Written task: Copy out the data below, replacing each occurrence of "Where should I click to" with "Which spot should I click to" and leaving all other text unchanged.

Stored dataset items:
········

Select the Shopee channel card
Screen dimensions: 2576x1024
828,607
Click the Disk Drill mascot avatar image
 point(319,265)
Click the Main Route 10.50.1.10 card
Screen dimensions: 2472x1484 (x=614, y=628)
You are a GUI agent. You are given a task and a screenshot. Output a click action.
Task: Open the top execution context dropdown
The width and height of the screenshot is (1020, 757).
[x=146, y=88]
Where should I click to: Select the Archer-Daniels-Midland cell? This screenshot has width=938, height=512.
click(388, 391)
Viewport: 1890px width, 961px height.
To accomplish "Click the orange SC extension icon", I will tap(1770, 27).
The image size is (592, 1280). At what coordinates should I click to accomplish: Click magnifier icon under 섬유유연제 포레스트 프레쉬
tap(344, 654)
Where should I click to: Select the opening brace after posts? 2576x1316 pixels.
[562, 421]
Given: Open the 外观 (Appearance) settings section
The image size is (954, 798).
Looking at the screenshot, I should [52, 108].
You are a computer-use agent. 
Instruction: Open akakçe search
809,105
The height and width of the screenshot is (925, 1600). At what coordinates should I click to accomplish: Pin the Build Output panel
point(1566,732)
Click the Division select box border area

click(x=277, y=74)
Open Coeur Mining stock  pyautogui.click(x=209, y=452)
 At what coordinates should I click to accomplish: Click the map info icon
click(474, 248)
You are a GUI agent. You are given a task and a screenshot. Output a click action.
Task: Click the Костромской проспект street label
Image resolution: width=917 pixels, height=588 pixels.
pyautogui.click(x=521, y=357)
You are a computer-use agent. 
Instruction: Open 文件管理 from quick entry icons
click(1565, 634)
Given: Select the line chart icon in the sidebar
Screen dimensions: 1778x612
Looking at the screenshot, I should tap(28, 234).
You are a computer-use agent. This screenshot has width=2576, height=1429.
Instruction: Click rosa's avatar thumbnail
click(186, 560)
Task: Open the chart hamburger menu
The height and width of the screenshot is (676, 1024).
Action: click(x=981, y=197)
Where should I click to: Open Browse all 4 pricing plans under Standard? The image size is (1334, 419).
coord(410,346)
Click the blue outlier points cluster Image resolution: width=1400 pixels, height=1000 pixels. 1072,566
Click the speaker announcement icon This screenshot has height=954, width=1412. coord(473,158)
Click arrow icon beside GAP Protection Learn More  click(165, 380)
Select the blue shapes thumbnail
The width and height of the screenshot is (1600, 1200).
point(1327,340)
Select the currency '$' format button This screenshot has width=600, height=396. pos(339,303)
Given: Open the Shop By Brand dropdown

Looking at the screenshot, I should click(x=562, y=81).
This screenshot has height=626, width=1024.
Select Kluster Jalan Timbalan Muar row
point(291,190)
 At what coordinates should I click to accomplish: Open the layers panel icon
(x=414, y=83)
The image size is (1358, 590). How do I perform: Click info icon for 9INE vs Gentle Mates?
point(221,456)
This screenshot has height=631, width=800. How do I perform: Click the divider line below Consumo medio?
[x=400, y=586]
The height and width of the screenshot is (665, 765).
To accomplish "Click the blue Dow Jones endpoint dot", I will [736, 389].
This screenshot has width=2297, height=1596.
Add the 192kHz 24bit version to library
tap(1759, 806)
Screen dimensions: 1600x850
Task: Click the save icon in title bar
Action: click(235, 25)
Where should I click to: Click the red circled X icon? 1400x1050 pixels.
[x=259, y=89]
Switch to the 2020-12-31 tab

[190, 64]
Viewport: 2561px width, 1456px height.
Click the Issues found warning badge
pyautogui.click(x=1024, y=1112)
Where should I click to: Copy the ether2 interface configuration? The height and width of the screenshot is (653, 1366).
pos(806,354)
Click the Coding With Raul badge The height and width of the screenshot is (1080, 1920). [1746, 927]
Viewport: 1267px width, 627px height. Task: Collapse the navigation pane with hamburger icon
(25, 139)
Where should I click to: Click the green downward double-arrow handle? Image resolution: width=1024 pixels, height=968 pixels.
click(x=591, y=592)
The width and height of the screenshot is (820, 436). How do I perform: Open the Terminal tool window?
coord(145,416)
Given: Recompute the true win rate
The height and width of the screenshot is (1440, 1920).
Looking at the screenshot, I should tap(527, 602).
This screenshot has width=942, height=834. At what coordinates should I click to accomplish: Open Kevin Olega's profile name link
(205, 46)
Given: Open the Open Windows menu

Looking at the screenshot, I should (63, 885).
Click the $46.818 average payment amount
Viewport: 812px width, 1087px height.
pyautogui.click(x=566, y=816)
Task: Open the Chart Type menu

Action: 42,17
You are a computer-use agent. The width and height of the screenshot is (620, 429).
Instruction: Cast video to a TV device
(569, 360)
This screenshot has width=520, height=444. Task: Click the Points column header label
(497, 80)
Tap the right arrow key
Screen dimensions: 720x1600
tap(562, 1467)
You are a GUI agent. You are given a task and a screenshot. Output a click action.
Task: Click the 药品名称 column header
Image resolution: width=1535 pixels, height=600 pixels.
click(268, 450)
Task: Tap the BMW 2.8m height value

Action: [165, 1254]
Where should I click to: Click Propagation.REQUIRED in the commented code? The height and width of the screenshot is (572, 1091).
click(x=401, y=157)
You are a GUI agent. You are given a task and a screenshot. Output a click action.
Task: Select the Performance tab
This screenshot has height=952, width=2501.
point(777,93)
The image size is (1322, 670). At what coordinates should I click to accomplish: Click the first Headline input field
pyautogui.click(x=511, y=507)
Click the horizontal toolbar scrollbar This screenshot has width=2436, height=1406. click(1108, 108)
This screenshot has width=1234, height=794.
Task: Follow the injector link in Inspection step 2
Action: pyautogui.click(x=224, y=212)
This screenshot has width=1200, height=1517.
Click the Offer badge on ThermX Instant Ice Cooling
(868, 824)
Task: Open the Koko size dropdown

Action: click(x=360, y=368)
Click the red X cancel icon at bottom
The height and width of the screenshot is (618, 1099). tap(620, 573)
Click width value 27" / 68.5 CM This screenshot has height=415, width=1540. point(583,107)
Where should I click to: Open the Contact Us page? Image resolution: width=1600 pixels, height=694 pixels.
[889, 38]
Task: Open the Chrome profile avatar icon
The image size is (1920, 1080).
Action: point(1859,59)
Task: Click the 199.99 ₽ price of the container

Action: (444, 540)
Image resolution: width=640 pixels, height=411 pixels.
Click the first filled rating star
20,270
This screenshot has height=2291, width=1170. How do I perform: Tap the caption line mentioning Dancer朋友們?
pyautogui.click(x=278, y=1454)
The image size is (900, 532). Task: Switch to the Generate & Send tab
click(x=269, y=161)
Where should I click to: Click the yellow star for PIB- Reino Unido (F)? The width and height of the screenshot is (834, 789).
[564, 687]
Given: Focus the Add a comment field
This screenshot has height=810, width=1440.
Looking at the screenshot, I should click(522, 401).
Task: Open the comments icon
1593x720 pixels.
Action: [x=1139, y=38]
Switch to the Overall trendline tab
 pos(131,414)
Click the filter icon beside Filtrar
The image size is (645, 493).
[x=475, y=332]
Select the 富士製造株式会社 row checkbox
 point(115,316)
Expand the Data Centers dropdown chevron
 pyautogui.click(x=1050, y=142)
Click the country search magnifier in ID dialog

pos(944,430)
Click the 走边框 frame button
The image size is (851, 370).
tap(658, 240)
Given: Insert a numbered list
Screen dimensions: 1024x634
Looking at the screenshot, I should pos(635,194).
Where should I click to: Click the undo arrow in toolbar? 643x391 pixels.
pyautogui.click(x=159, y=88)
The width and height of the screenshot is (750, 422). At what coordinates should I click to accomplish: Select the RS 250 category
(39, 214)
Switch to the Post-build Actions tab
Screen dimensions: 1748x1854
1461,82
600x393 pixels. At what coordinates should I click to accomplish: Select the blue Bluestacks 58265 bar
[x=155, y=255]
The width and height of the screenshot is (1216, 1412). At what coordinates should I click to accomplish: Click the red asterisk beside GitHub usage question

········

Exercise output:
Select the Shopee channel card
Screen dimensions: 2576x1024
828,607
Click the Disk Drill mascot avatar image
 point(319,265)
Click the Main Route 10.50.1.10 card
Screen dimensions: 2472x1484 (x=614, y=628)
You are a GUI agent. You are given a task and a screenshot. Output a click action.
Task: Open the top execution context dropdown
The width and height of the screenshot is (1020, 757).
[x=146, y=88]
Which spot should I click to: Select the Archer-Daniels-Midland cell? This screenshot has width=938, height=512.
click(388, 391)
Viewport: 1890px width, 961px height.
To accomplish "Click the orange SC extension icon", I will tap(1770, 27).
The image size is (592, 1280). At what coordinates should I click to accomplish: Click magnifier icon under 섬유유연제 포레스트 프레쉬
tap(344, 654)
Which spot should I click to: Select the opening brace after posts? 2576x1316 pixels.
[562, 421]
Given: Open the 外观 (Appearance) settings section
The image size is (954, 798).
Looking at the screenshot, I should [52, 108].
You are a computer-use agent. 
Instruction: Open akakçe search
809,105
The height and width of the screenshot is (925, 1600). At what coordinates should I click to accomplish: Pin the Build Output panel
point(1566,732)
Click the Division select box border area

click(x=277, y=74)
Open Coeur Mining stock  pyautogui.click(x=209, y=452)
 At what coordinates should I click to accomplish: Click the map info icon
click(474, 248)
You are a GUI agent. You are given a task and a screenshot. Output a click action.
Task: Click the Костромской проспект street label
Image resolution: width=917 pixels, height=588 pixels.
pyautogui.click(x=521, y=357)
You are a computer-use agent. 
Instruction: Open 文件管理 from quick entry icons
click(1565, 634)
Given: Select the line chart icon in the sidebar
Screen dimensions: 1778x612
Looking at the screenshot, I should tap(28, 234).
You are a computer-use agent. This screenshot has width=2576, height=1429.
Instruction: Click rosa's avatar thumbnail
click(186, 560)
Task: Open the chart hamburger menu
The height and width of the screenshot is (676, 1024).
Action: click(x=981, y=197)
Which spot should I click to: Open Browse all 4 pricing plans under Standard? The image size is (1334, 419).
coord(410,346)
Click the blue outlier points cluster Image resolution: width=1400 pixels, height=1000 pixels. 1072,566
Click the speaker announcement icon This screenshot has height=954, width=1412. coord(473,158)
Click arrow icon beside GAP Protection Learn More  click(165, 380)
Select the blue shapes thumbnail
The width and height of the screenshot is (1600, 1200).
point(1327,340)
Select the currency '$' format button This screenshot has width=600, height=396. pos(339,303)
Given: Open the Shop By Brand dropdown

Looking at the screenshot, I should click(x=562, y=81).
This screenshot has height=626, width=1024.
Select Kluster Jalan Timbalan Muar row
point(291,190)
 At what coordinates should I click to accomplish: Open the layers panel icon
(x=414, y=83)
The image size is (1358, 590). How do I perform: Click info icon for 9INE vs Gentle Mates?
point(221,456)
This screenshot has height=631, width=800. How do I perform: Click the divider line below Consumo medio?
[x=400, y=586]
The height and width of the screenshot is (665, 765).
To accomplish "Click the blue Dow Jones endpoint dot", I will [736, 389].
This screenshot has width=2297, height=1596.
Add the 192kHz 24bit version to library
tap(1759, 806)
Screen dimensions: 1600x850
Task: Click the save icon in title bar
Action: click(235, 25)
Which spot should I click to: Click the red circled X icon? 1400x1050 pixels.
[x=259, y=89]
Switch to the 2020-12-31 tab

[190, 64]
Viewport: 2561px width, 1456px height.
Click the Issues found warning badge
pyautogui.click(x=1024, y=1112)
Which spot should I click to: Copy the ether2 interface configuration? The height and width of the screenshot is (653, 1366).
pos(806,354)
Click the Coding With Raul badge The height and width of the screenshot is (1080, 1920). [1746, 927]
Viewport: 1267px width, 627px height. Task: Collapse the navigation pane with hamburger icon
(25, 139)
Which spot should I click to: Click the green downward double-arrow handle? Image resolution: width=1024 pixels, height=968 pixels.
click(x=591, y=592)
The width and height of the screenshot is (820, 436). How do I perform: Open the Terminal tool window?
coord(145,416)
Given: Recompute the true win rate
The height and width of the screenshot is (1440, 1920).
Looking at the screenshot, I should tap(527, 602).
This screenshot has width=942, height=834. At what coordinates should I click to accomplish: Open Kevin Olega's profile name link
(205, 46)
Given: Open the Open Windows menu

Looking at the screenshot, I should (63, 885).
Click the $46.818 average payment amount
Viewport: 812px width, 1087px height.
pyautogui.click(x=566, y=816)
Task: Open the Chart Type menu

Action: 42,17
You are a computer-use agent. The width and height of the screenshot is (620, 429).
Instruction: Cast video to a TV device
(569, 360)
This screenshot has width=520, height=444. Task: Click the Points column header label
(497, 80)
Tap the right arrow key
Screen dimensions: 720x1600
tap(562, 1467)
You are a GUI agent. You are given a task and a screenshot. Output a click action.
Task: Click the 药品名称 column header
Image resolution: width=1535 pixels, height=600 pixels.
click(268, 450)
Task: Tap the BMW 2.8m height value

Action: [165, 1254]
Which spot should I click to: Click Propagation.REQUIRED in the commented code? The height and width of the screenshot is (572, 1091).
click(x=401, y=157)
You are a GUI agent. You are given a task and a screenshot. Output a click action.
Task: Select the Performance tab
This screenshot has height=952, width=2501.
point(777,93)
The image size is (1322, 670). At what coordinates should I click to accomplish: Click the first Headline input field
pyautogui.click(x=511, y=507)
Click the horizontal toolbar scrollbar This screenshot has width=2436, height=1406. click(1108, 108)
This screenshot has width=1234, height=794.
Task: Follow the injector link in Inspection step 2
Action: pyautogui.click(x=224, y=212)
This screenshot has width=1200, height=1517.
Click the Offer badge on ThermX Instant Ice Cooling
(868, 824)
Task: Open the Koko size dropdown

Action: click(x=360, y=368)
Click the red X cancel icon at bottom
The height and width of the screenshot is (618, 1099). tap(620, 573)
Click width value 27" / 68.5 CM This screenshot has height=415, width=1540. point(583,107)
Which spot should I click to: Open the Contact Us page? Image resolution: width=1600 pixels, height=694 pixels.
[889, 38]
Task: Open the Chrome profile avatar icon
The image size is (1920, 1080).
Action: point(1859,59)
Task: Click the 199.99 ₽ price of the container

Action: (444, 540)
Image resolution: width=640 pixels, height=411 pixels.
Click the first filled rating star
20,270
This screenshot has height=2291, width=1170. How do I perform: Tap the caption line mentioning Dancer朋友們?
pyautogui.click(x=278, y=1454)
The image size is (900, 532). Task: Switch to the Generate & Send tab
click(x=269, y=161)
Which spot should I click to: Click the yellow star for PIB- Reino Unido (F)? The width and height of the screenshot is (834, 789).
[564, 687]
Given: Focus the Add a comment field
This screenshot has height=810, width=1440.
Looking at the screenshot, I should click(522, 401).
Task: Open the comments icon
1593x720 pixels.
Action: [x=1139, y=38]
Switch to the Overall trendline tab
 pos(131,414)
Click the filter icon beside Filtrar
The image size is (645, 493).
[x=475, y=332]
Select the 富士製造株式会社 row checkbox
 point(115,316)
Expand the Data Centers dropdown chevron
 pyautogui.click(x=1050, y=142)
Click the country search magnifier in ID dialog

pos(944,430)
Click the 走边框 frame button
The image size is (851, 370).
tap(658, 240)
Given: Insert a numbered list
Screen dimensions: 1024x634
Looking at the screenshot, I should pos(635,194).
Which spot should I click to: Click the undo arrow in toolbar? 643x391 pixels.
pyautogui.click(x=159, y=88)
The width and height of the screenshot is (750, 422). At what coordinates should I click to accomplish: Select the RS 250 category
(39, 214)
Switch to the Post-build Actions tab
Screen dimensions: 1748x1854
1461,82
600x393 pixels. At what coordinates should I click to accomplish: Select the blue Bluestacks 58265 bar
[x=155, y=255]
The width and height of the screenshot is (1216, 1412). At what coordinates should I click to accomplish: Click the red asterisk beside GitHub usage question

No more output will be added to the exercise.